The first set of analyses focused on positive charge, hydropathy, and sidechain energy (Fig. 2). In 3D10 reactive peptides, we observed that lysine and arginine residues were significantly enriched (Fig. 2A). There was also a tendency for positive residues to cluster at the C-terminus and for non-polar residues to cluster at the N-terminus of 3D10 reactive peptides (Fig. 2B)26,27. We hypothesized that N-terminal modifications of VAR2CSA peptides that preserved the C-terminal positive clusters observed in P2–P5 may increase reactivity as they will be more like P1, the minimum binding peptide from DBPII. To test this hypothesis, we designed subsets of mutated peptides for four different tests (Fig. 2C). For each subset, we applied different approaches to adjust the relative hydropathy and sidechain energy of P2–P5 to be closer to P1. In subset A, we tested if hybrid peptides that combined the N-terminal residues of P1 with the C-terminal positive clusters of P2–P5 were sufficient or enhanced binding to 3D10; this would indicate N-terminal sidechain energy and hydropathy contribute to the differences in reactivity between peptides. In tests B, C, and D, we mutated residues in peptides P2–P5 to set the overall peptide sidechain energy and/or hydropathy to be similar to P1. We used either chemically-related amino acids, or a minimal number of amino acids while avoiding (where possible) changes to positively charged residues (Fig. 2C). We tested mutated peptides by indirect ELISA and binding was compared to the non-mutated ‘wildtype’ peptides (Fig. 2D). We observed that the N-terminal modifications in P2–P5 decreased binding in all subsets except when modifications decreased the total number of negative residues. Additionally, the clusters of positive residues at the affixed C-terminus, despite being strongly associated with 3D10 reactive peptides, were not sufficient to explain 3D10 reactivity to peptides P2–P5. Moreover, sidechain energy and hydropathy patterns at the C-terminus that correlate to 3D10 reactive peptides involve a more complex signature than what is observed in our heatmaps (Fig. 2B)26,27.

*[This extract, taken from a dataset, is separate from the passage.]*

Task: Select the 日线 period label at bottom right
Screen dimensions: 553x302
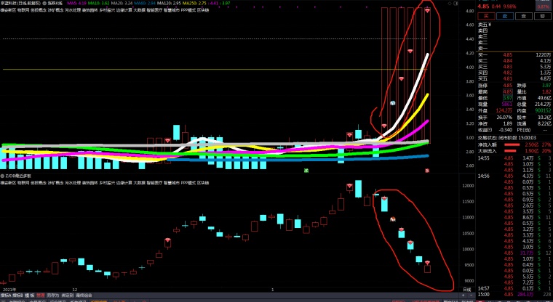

A Frequency of charged residues in 3D10 reactive and non-reactive peptides was compared. Significance was calculated by single factor ANOVA with a classic Bonferroni correction (α = 0.05). B Heatmap of positive charge, sidechain energy, and hydropathy in 3D10 reactive peptides. Each cell indicates a residue position from the N-terminus at the top to the C-terminus at the bottom. The colour scale for each table ranges from the maximum to minimum for each feature as indicated above each column. C Table of peptide sequences with mutated residues coloured red. Peptides are grouped by different tests. D Mutated peptide reactivity relative to wildtype. Bars represent mean values plus standard deviation. Bars are coloured relative to their test group.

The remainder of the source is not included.